**SOURCE TEXT:**
Chapter 3. Building a Linux Firewall

In this chapter, you'll learn how to build a Linux iptables firewall from scratch. While the recipes are aimed at DSL and cable Internet users, they also work for T1/E1 customers. In fact, a Linux box with a T1 interface card is a great alternative to expensive commercial routers. If you're a normal business user and not an ISP that needs Buicksized routers handling routing tables with hundreds of thousands of entries, then Linux on good-quality x86 hardware will serve your needs just fine.

A Linux border firewall can provide security and share an Internet connection for a whole LAN, which can contain Linux, Windows, Mac, and other PCs. A host firewall protects a single PC. There are a multitude of hardware choices for your fire-wall box, from small single-board computers, to recycled old PCs, to rackmount units. Any Linux distribution contains everything you need to build a sophisticated, configurable, reliable firewall on any hardware.

Definitions and roles get a bit blurry, as an iptables firewall does both packet filtering and routing. You could call it a filtering router.

iptables is the key to making everything work. Having a solid understanding of how iptables works and how to write custom rules will give you mighty network guru powers. Please study Oskar Andreasson's Iptables Tutorial (http://iptables-tutorial.frozentux.net/) and Craig Hunt's TCP/IP Network Administration (O'Reilly) to get a deeper understanding of how iptables and TCP/IP work. Another excellent resource is the Netfilter FAQ (http://www.iptables.org/documentation/index.html). At the least, you should know what headers IP, TCP, UDP, and ICMP packets contain, and the section "Traversing Of Tables and Chains" in the Iptables Tutorial is especially helpful for understanding how packets move through iptables. If you don't understand these things, iptables will always be mysterious.

Firewalls and routers are often combined on the same device, which is often called an Internet gateway. Strictly speaking, a gateway moves traffic between networks that use different protocols, such as NETBEUI and TCP/IP, which is not something we see much anymore. These days, it means any network devices that connect networks.

Routers forward traffic between networks. You always need a router between your LAN and other networks. You may also add intrusion detection, traffic control, proxies, secure remote access, DNS/DHCP, and any other services you want, though in my opinion, it's better to limit your firewall to routing, firewalling, and traffic control. Other services should sit on separate boxes behind your Internet firewall, though of course this is up to you. In small shops, it's not uncommon for a single box to host a multitude of services. The risks are that any successful intruder will have a feast of yummy services to exploit, or you may simply overload the box to the point that performance suffers.

**DATA LISTING:**
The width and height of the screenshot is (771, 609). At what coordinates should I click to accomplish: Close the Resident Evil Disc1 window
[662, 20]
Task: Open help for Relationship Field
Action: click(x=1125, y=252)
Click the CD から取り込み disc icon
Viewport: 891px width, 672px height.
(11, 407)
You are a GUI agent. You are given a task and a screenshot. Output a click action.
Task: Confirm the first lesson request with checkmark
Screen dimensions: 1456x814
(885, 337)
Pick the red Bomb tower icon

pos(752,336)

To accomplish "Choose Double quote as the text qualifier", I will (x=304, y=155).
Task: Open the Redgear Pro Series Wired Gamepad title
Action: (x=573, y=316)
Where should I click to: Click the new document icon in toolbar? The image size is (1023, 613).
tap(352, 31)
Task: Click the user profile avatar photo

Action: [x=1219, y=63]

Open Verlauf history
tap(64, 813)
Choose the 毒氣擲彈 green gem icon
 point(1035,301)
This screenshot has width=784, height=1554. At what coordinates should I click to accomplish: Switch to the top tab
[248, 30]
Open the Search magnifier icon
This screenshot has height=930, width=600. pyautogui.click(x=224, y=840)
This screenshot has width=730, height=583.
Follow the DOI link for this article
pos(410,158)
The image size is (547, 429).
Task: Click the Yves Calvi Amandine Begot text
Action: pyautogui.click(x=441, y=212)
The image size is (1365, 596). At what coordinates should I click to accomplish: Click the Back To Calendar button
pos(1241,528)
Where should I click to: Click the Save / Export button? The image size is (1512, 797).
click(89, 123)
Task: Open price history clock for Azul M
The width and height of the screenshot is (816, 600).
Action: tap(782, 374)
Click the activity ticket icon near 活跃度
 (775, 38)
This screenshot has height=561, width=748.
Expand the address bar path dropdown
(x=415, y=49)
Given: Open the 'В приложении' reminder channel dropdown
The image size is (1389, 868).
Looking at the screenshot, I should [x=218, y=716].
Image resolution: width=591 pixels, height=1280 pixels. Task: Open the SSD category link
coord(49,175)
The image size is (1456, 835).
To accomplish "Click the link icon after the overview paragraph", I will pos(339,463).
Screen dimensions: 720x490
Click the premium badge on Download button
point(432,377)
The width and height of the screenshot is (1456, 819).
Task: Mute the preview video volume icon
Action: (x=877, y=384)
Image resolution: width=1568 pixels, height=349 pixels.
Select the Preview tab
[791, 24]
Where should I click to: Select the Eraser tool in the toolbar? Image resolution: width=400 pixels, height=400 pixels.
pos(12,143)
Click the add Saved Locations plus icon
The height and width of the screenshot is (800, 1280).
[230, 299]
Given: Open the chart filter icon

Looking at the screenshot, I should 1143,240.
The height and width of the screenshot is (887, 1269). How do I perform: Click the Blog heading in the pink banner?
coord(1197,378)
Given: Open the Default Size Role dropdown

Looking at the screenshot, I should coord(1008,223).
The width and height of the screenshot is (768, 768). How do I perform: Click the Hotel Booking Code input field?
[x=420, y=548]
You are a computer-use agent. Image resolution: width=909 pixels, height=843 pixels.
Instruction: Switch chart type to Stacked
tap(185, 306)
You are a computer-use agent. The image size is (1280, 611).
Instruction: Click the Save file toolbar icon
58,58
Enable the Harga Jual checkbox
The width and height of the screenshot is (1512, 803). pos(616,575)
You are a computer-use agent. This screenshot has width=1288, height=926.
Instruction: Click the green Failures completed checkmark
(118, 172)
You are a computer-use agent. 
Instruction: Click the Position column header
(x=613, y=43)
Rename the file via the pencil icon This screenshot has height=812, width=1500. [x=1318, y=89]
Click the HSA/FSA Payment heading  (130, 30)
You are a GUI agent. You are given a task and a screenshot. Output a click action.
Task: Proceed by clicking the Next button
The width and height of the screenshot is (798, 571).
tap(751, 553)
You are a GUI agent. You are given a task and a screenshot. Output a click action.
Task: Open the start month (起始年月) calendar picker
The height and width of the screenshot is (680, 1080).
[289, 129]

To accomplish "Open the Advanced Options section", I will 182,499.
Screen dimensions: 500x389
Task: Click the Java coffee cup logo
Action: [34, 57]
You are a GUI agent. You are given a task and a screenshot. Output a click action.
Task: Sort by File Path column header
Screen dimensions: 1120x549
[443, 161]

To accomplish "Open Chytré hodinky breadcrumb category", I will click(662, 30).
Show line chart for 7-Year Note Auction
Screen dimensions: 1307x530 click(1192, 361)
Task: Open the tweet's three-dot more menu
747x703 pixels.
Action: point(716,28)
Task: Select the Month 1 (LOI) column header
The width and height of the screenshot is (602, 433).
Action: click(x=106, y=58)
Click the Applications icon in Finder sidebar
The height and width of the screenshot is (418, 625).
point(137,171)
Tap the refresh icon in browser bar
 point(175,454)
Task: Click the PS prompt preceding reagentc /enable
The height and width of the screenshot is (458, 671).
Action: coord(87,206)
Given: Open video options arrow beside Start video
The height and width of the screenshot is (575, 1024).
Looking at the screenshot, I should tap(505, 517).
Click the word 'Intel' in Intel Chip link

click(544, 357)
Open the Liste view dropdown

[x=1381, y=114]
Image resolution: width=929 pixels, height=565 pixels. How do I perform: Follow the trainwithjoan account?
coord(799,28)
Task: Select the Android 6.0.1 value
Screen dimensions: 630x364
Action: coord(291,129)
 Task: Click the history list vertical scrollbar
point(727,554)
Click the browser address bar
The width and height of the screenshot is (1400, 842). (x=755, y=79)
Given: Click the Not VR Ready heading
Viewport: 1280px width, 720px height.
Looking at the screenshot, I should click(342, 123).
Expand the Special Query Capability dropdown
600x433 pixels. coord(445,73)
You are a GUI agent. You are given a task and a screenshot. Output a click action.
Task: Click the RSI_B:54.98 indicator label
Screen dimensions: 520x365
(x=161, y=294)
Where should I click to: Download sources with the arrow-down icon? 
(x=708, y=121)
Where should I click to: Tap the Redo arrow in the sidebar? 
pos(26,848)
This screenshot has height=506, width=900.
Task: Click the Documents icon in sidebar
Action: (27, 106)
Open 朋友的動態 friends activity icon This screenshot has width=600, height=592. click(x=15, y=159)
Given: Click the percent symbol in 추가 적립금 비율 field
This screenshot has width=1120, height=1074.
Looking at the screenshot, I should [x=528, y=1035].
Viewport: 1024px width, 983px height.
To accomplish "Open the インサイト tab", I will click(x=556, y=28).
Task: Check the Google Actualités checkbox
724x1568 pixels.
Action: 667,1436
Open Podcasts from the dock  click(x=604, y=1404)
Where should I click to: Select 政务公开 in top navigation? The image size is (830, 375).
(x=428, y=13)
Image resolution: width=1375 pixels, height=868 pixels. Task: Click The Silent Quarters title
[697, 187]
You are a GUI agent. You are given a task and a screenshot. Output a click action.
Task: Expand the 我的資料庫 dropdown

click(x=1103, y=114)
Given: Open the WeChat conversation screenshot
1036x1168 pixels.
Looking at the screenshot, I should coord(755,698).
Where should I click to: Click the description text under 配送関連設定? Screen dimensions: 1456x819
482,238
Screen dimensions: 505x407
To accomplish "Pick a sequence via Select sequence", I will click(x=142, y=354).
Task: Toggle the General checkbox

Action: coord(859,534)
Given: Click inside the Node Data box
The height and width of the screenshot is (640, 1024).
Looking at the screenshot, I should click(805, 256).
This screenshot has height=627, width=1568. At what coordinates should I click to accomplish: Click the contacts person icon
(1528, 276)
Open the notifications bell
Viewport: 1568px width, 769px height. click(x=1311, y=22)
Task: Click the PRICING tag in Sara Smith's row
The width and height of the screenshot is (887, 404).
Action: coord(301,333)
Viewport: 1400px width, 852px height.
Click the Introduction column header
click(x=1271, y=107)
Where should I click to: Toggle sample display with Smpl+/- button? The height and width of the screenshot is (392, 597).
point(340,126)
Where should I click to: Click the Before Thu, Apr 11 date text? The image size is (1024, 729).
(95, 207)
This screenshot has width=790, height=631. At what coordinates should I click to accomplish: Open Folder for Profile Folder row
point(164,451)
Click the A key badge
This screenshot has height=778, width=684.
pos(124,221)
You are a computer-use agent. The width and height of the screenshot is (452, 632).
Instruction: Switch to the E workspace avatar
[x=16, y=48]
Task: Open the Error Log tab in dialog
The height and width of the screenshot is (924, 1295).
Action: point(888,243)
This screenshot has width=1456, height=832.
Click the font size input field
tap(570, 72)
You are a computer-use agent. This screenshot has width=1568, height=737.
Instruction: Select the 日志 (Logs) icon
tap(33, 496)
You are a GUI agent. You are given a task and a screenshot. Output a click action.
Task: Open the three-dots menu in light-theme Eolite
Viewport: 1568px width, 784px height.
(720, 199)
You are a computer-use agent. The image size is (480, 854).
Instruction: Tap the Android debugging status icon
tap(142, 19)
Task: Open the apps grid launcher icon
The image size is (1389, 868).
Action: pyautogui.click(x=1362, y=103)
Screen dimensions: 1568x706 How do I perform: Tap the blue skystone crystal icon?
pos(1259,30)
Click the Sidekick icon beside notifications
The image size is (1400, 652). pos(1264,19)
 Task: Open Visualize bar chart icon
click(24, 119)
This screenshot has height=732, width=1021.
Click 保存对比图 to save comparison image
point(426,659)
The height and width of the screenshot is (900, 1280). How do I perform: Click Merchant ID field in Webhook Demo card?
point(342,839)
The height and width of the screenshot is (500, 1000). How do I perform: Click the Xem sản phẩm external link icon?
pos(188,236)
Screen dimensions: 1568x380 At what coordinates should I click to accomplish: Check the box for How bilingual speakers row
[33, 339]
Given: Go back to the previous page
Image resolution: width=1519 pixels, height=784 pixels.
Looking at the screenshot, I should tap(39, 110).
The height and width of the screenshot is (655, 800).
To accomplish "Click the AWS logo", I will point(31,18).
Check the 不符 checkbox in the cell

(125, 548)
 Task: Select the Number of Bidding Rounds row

**REQUIRED ACTIONS:**
1. Answer these questions from the Linux firewall chapter, one line each:
(a) According to the chapter, what makes a great alternative to expensive commercial routers?
(b) What could you call an iptables firewall, since it does both packet filtering and routing?
(c) Which section of the Iptables Tutorial is called especially helpful for understanding how packets move through iptables?
2. Extend the Linux firewall chapter with a few more paragraphs, picking up right after its final sentence.
The records have nothing to do with the Linux firewall chapter.

**TASK-BY-TASK OUTPUTS:**
1.
(a) A Linux box with a T1 interface card.
(b) A filtering router.
(c) "Traversing Of Tables and Chains."

2.
Any computer or network device that is exposed to untrusted networks is called a bastion host. Obviously, bastion hosts have special needs—they must be well-hardened, not share authentication services with your LAN hosts, and must have strict access controls.

If you are going to run Internet-accessible services, you need to isolate your public servers from your private LAN. If you are sharing a single Internet connection, the simplest way is to build a tri-homed (three network interfaces) Linux router; one NIC connects to the Internet, the second one connects to your LAN, and the third one connects to your demilitarized zone (DMZ). A demilitarized zone is a neutral zone between two opposing groups. In computer terms, it's a separate subnet where you segegrate your public servers from your private LAN hosts, and your DMZ hosts are treated as only slightly less untrustworthy than the big bad Internet.

Simply placing your public servers on a different subnet adds a useful layer of protection. DMZ hosts are not able to initiate connections back into the private network without being explicitly allowed to do so. If a DMZ server is compromised, an attacker should not find a path into your private network.

It doesn't matter if your DMZ hosts have public or private IP addresses. Never run public services from inside your LAN. The last thing you want to do is introduce a big fat Internet hole into your LAN.

If your servers have public routable IP addresses, then you may elect to connect them directly to the Internet or on a separate Internet connection. Host firewalls are useful for restricting traffic to the server and blocking the zillions of automated attacks that infest the Internet. A nice thing is a standalone firewall in front of your public servers to filter out unwanted traffic before it hits them.

Our Linux-based iptables firewall is going to perform several jobs:

Packet filtering is an extremely powerful, flexible mechanism that lets us perform all manner of mojo even on encrypted transmissions because TCP/IP packet headers are not encrypted. iptables rules filter on addresses, protocols, port numbers, and every other part of a TCP/IP packet header; it does not perform any sort of data inspection or filtering.

Having routing built-in a nice convenience that lets you pack a lot of functionality into a single device and into a few iptables rules.

NAT is the magic that lets you share a single public IP address with a whole private subnet, and to run public servers with private nonroutable addresses. Suppose you have a typical low-cost DSL Internet account. You have only a single public IP address, and a LAN of 25 workstations, laptops, and servers, protected by a nice iptables NAT firewall. Your entire network will appear to the outside world as a single computer. (Canny network gurus can penetrate NAT firewalls, but it isn't easy.) Source NAT (SNAT) rewrites the source addresses of all outgoing packets to the firewall address.

It works the other way as well. While having public routable IP addresses is desirable for public services, like web and mail servers, you can get by on the cheap without them and run public servers on private addresses. Destination NAT (DNAT) rewrites the destination address, which is the firewall address, to the real server addresses, then iptables forwards incoming traffic to these servers.

Someday, when IPv6 is widely implemented, we can say good-bye to NAT, except for those times when we really want it. It is useful for stretching the limited pool of IPv4 addresses, and unintentionally provides some security benefits. But, it also creates a host of routing problems. Protocols that have to traverse NAT, like FTP, IRC, SMTP, and HTTP have all kinds of ingenious hacks built into them to make it possible. Peer protocols like BitTorrent, instant messaging, and session initiation protocol (SIP) are especially challenging to get through NAT.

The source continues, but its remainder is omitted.